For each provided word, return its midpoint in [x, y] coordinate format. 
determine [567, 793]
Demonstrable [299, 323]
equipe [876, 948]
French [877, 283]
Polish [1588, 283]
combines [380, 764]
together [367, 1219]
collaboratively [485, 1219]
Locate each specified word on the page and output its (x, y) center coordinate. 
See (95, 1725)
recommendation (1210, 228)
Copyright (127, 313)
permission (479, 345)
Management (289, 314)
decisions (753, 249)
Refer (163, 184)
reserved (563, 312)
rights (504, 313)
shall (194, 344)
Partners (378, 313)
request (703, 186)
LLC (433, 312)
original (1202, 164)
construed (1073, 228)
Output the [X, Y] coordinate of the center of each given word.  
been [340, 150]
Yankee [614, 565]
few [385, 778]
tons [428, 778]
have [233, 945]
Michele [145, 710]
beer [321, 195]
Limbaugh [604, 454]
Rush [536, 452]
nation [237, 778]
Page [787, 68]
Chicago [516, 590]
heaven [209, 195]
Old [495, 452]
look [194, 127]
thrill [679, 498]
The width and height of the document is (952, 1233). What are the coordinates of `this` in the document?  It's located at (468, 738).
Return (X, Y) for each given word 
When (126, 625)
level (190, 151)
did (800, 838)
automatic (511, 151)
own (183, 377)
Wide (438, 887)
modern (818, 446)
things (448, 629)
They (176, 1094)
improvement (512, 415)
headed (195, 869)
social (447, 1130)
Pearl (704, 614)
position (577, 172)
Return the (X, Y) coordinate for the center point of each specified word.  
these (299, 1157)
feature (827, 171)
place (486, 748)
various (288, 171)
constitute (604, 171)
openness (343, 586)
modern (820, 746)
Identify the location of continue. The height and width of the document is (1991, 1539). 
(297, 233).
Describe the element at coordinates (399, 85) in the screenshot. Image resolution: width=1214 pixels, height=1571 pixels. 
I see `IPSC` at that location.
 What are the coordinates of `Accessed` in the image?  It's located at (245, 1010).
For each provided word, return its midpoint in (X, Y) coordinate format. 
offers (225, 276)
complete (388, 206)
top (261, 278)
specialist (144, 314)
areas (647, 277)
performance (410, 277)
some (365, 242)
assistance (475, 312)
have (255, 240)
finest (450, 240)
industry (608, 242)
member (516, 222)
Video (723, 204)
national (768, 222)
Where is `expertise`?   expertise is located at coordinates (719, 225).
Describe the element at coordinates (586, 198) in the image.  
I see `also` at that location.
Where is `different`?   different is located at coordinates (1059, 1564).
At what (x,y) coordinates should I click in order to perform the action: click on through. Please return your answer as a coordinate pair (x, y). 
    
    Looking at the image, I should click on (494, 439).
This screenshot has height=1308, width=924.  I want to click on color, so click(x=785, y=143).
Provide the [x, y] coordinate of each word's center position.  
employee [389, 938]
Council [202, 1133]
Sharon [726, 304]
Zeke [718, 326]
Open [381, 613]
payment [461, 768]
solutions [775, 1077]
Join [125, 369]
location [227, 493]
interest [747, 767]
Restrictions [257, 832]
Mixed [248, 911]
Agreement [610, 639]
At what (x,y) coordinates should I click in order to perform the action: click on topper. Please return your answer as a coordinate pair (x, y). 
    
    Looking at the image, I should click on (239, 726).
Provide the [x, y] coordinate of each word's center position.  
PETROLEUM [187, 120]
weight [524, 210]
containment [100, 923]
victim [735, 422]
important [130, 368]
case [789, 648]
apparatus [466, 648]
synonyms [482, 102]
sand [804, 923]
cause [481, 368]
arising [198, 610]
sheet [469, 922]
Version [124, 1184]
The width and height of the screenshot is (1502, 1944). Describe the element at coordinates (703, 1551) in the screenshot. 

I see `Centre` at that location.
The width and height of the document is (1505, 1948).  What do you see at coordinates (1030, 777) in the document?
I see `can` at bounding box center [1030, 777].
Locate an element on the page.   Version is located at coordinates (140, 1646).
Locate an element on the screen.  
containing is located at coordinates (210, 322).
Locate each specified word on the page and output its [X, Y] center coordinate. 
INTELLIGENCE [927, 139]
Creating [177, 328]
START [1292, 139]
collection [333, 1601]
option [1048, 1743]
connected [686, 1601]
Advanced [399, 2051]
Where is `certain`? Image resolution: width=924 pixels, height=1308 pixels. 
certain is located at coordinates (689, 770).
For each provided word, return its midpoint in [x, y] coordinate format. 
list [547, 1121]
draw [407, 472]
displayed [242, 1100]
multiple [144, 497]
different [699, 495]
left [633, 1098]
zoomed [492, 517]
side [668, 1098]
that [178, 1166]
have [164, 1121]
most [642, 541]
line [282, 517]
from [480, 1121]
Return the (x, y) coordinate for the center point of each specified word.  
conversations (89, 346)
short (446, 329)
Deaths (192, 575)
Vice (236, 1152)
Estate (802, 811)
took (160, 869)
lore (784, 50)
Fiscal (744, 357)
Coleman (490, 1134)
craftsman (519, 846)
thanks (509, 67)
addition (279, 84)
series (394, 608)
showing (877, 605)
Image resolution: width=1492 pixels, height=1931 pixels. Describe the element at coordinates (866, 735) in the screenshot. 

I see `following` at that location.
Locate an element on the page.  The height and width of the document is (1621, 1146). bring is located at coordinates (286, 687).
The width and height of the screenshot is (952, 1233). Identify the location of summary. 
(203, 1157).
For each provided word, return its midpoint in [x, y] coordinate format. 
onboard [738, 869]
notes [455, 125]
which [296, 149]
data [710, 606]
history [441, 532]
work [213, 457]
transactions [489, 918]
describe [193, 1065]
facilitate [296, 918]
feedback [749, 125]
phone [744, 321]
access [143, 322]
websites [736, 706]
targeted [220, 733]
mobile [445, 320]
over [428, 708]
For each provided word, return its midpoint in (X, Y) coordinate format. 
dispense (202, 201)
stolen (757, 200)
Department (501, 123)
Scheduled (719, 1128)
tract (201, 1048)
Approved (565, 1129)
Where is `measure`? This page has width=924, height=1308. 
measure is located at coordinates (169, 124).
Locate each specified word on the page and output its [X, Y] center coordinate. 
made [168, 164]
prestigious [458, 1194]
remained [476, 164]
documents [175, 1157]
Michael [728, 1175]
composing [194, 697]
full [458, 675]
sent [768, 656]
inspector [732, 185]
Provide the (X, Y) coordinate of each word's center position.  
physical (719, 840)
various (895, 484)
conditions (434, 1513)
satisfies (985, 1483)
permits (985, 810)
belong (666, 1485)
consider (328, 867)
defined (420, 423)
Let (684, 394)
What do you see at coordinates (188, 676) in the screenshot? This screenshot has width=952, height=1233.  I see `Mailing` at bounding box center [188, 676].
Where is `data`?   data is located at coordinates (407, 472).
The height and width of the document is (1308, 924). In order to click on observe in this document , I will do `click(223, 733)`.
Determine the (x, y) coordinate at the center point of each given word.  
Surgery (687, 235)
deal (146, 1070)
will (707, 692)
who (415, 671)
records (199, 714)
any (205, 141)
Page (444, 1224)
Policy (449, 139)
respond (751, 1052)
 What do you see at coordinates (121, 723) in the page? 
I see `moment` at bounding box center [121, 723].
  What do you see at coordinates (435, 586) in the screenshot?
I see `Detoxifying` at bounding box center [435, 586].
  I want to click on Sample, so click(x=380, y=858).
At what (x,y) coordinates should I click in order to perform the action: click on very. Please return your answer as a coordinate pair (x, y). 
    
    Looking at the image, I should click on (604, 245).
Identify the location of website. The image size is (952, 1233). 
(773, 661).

======

*WHAT IS EXPECTED*. Copy every one of the entries above word for word, with no changes.

*RIGHT ANSWER*.
For each provided word, return its midpoint in [x, y] coordinate format. 
determine [567, 793]
Demonstrable [299, 323]
equipe [876, 948]
French [877, 283]
Polish [1588, 283]
combines [380, 764]
together [367, 1219]
collaboratively [485, 1219]
Locate each specified word on the page and output its (x, y) center coordinate. 
See (95, 1725)
recommendation (1210, 228)
Copyright (127, 313)
permission (479, 345)
Management (289, 314)
decisions (753, 249)
Refer (163, 184)
reserved (563, 312)
rights (504, 313)
shall (194, 344)
Partners (378, 313)
request (703, 186)
LLC (433, 312)
original (1202, 164)
construed (1073, 228)
Output the [X, Y] coordinate of the center of each given word.  
been [340, 150]
Yankee [614, 565]
few [385, 778]
tons [428, 778]
have [233, 945]
Michele [145, 710]
beer [321, 195]
Limbaugh [604, 454]
Rush [536, 452]
nation [237, 778]
Page [787, 68]
Chicago [516, 590]
heaven [209, 195]
Old [495, 452]
look [194, 127]
thrill [679, 498]
The width and height of the document is (952, 1233). What are the coordinates of `this` in the document?  It's located at (468, 738).
Return (X, Y) for each given word 
When (126, 625)
level (190, 151)
did (800, 838)
automatic (511, 151)
own (183, 377)
Wide (438, 887)
modern (818, 446)
things (448, 629)
They (176, 1094)
improvement (512, 415)
headed (195, 869)
social (447, 1130)
Pearl (704, 614)
position (577, 172)
Return the (X, Y) coordinate for the center point of each specified word.  
these (299, 1157)
feature (827, 171)
place (486, 748)
various (288, 171)
constitute (604, 171)
openness (343, 586)
modern (820, 746)
Identify the location of continue. The height and width of the document is (1991, 1539). 
(297, 233).
Describe the element at coordinates (399, 85) in the screenshot. Image resolution: width=1214 pixels, height=1571 pixels. 
I see `IPSC` at that location.
 What are the coordinates of `Accessed` in the image?  It's located at (245, 1010).
For each provided word, return its midpoint in (X, Y) coordinate format. 
offers (225, 276)
complete (388, 206)
top (261, 278)
specialist (144, 314)
areas (647, 277)
performance (410, 277)
some (365, 242)
assistance (475, 312)
have (255, 240)
finest (450, 240)
industry (608, 242)
member (516, 222)
Video (723, 204)
national (768, 222)
Where is `expertise`?   expertise is located at coordinates (719, 225).
Describe the element at coordinates (586, 198) in the image.  
I see `also` at that location.
Where is `different`?   different is located at coordinates (1059, 1564).
At what (x,y) coordinates should I click in order to perform the action: click on through. Please return your answer as a coordinate pair (x, y). 
    
    Looking at the image, I should click on (494, 439).
This screenshot has height=1308, width=924.  I want to click on color, so click(x=785, y=143).
Provide the [x, y] coordinate of each word's center position.  
employee [389, 938]
Council [202, 1133]
Sharon [726, 304]
Zeke [718, 326]
Open [381, 613]
payment [461, 768]
solutions [775, 1077]
Join [125, 369]
location [227, 493]
interest [747, 767]
Restrictions [257, 832]
Mixed [248, 911]
Agreement [610, 639]
At what (x,y) coordinates should I click in order to perform the action: click on topper. Please return your answer as a coordinate pair (x, y). 
    
    Looking at the image, I should click on (239, 726).
Provide the [x, y] coordinate of each word's center position.  
PETROLEUM [187, 120]
weight [524, 210]
containment [100, 923]
victim [735, 422]
important [130, 368]
case [789, 648]
apparatus [466, 648]
synonyms [482, 102]
sand [804, 923]
cause [481, 368]
arising [198, 610]
sheet [469, 922]
Version [124, 1184]
The width and height of the screenshot is (1502, 1944). Describe the element at coordinates (703, 1551) in the screenshot. 

I see `Centre` at that location.
The width and height of the document is (1505, 1948).  What do you see at coordinates (1030, 777) in the document?
I see `can` at bounding box center [1030, 777].
Locate an element on the page.   Version is located at coordinates (140, 1646).
Locate an element on the screen.  
containing is located at coordinates (210, 322).
Locate each specified word on the page and output its [X, Y] center coordinate. 
INTELLIGENCE [927, 139]
Creating [177, 328]
START [1292, 139]
collection [333, 1601]
option [1048, 1743]
connected [686, 1601]
Advanced [399, 2051]
Where is `certain`? Image resolution: width=924 pixels, height=1308 pixels. 
certain is located at coordinates (689, 770).
For each provided word, return its midpoint in [x, y] coordinate format. 
list [547, 1121]
draw [407, 472]
displayed [242, 1100]
multiple [144, 497]
different [699, 495]
left [633, 1098]
zoomed [492, 517]
side [668, 1098]
that [178, 1166]
have [164, 1121]
most [642, 541]
line [282, 517]
from [480, 1121]
Return the (x, y) coordinate for the center point of each specified word.  
conversations (89, 346)
short (446, 329)
Deaths (192, 575)
Vice (236, 1152)
Estate (802, 811)
took (160, 869)
lore (784, 50)
Fiscal (744, 357)
Coleman (490, 1134)
craftsman (519, 846)
thanks (509, 67)
addition (279, 84)
series (394, 608)
showing (877, 605)
Image resolution: width=1492 pixels, height=1931 pixels. Describe the element at coordinates (866, 735) in the screenshot. 

I see `following` at that location.
Locate an element on the page.  The height and width of the document is (1621, 1146). bring is located at coordinates (286, 687).
The width and height of the screenshot is (952, 1233). Identify the location of summary. 
(203, 1157).
For each provided word, return its midpoint in [x, y] coordinate format. 
onboard [738, 869]
notes [455, 125]
which [296, 149]
data [710, 606]
history [441, 532]
work [213, 457]
transactions [489, 918]
describe [193, 1065]
facilitate [296, 918]
feedback [749, 125]
phone [744, 321]
access [143, 322]
websites [736, 706]
targeted [220, 733]
mobile [445, 320]
over [428, 708]
For each provided word, return its midpoint in (X, Y) coordinate format. 
dispense (202, 201)
stolen (757, 200)
Department (501, 123)
Scheduled (719, 1128)
tract (201, 1048)
Approved (565, 1129)
Where is `measure`? This page has width=924, height=1308. 
measure is located at coordinates (169, 124).
Locate each specified word on the page and output its [X, Y] center coordinate. 
made [168, 164]
prestigious [458, 1194]
remained [476, 164]
documents [175, 1157]
Michael [728, 1175]
composing [194, 697]
full [458, 675]
sent [768, 656]
inspector [732, 185]
Provide the (X, Y) coordinate of each word's center position.  
physical (719, 840)
various (895, 484)
conditions (434, 1513)
satisfies (985, 1483)
permits (985, 810)
belong (666, 1485)
consider (328, 867)
defined (420, 423)
Let (684, 394)
What do you see at coordinates (188, 676) in the screenshot? This screenshot has width=952, height=1233.  I see `Mailing` at bounding box center [188, 676].
Where is `data`?   data is located at coordinates (407, 472).
The height and width of the document is (1308, 924). In order to click on observe in this document , I will do `click(223, 733)`.
Determine the (x, y) coordinate at the center point of each given word.  
Surgery (687, 235)
deal (146, 1070)
will (707, 692)
who (415, 671)
records (199, 714)
any (205, 141)
Page (444, 1224)
Policy (449, 139)
respond (751, 1052)
 What do you see at coordinates (121, 723) in the page? 
I see `moment` at bounding box center [121, 723].
  What do you see at coordinates (435, 586) in the screenshot?
I see `Detoxifying` at bounding box center [435, 586].
  I want to click on Sample, so click(x=380, y=858).
At what (x,y) coordinates should I click in order to perform the action: click on very. Please return your answer as a coordinate pair (x, y). 
    
    Looking at the image, I should click on (604, 245).
Identify the location of website. The image size is (952, 1233). 
(773, 661).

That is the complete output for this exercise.